Publicly available lung cancer genomic data from the Chemores Cohort Study, containing the expression levels of mRNA, miRNA, artificial noise variables as well as clinical variables and response.
genlung$survival
: A data.frame containing \(n=123\) complete observations.
The first column is disease-free survival time and the
second column is censoring status.
genlung$covariate
: A data.frame containing \(p=2000\) covariates.
Tissue samples were analysed from a cohort of 123 patients, who underwent complete surgical resection at the Institut Mutualiste Montsouris (Paris, France) between 30 January 2002 and 26 June 2006. The studied outcome was the "Disease-Free Survival Time". Patients were followed until the first relapse occurred or administrative censoring. In this genomic dataset, the expression levels of Agilent miRNA probes (\(p=939\)) were included from the \(n=123\) cohort samples.

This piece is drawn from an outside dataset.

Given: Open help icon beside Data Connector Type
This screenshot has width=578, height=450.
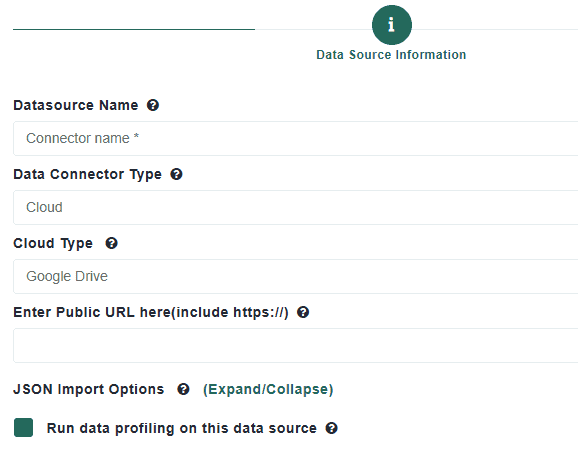Looking at the screenshot, I should coord(176,174).
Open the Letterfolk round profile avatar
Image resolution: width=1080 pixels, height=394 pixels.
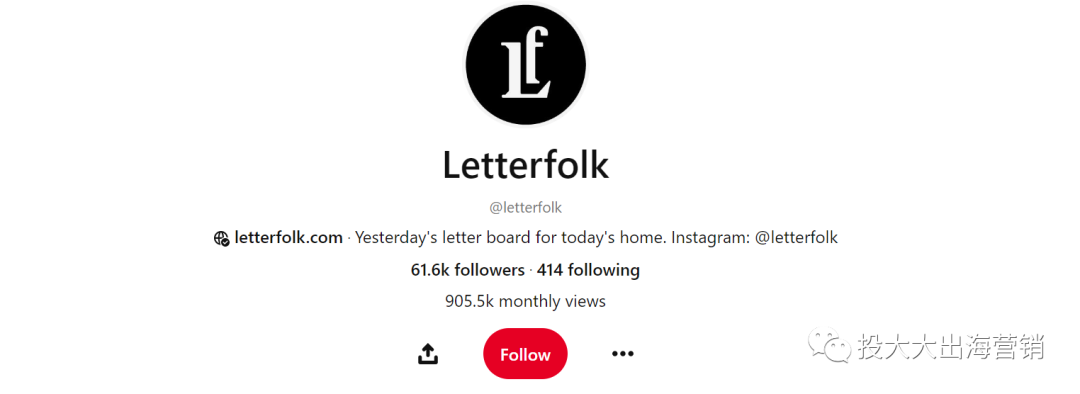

The miRNA data contains normalized expression levels. See below the paper by Lazar et al. (2013) and Array Express data repository for the complete description of the samples, tissue preparation, Agilent array technology, and data normalization. In addition to the genomic data, five clinical variables, also evaluated on the cohort samples, are included as continuous variable ('Age') and nominal variables ('Type','KRAS.status','EGFR.status','P53.status'). See Lazar et al. (2013) for more details. Moreover, we add 1056 standard gaussian variables which are independent with the censored response as noise covariates. This dataset represents a situation where the number of covariates dominates the number of complete observations or \(p >> n\) case.
Lazar V. et al. (2013). Integrated molecular portrait of non-small cell lung cancers. BMC Medical Genomics 6:53-65.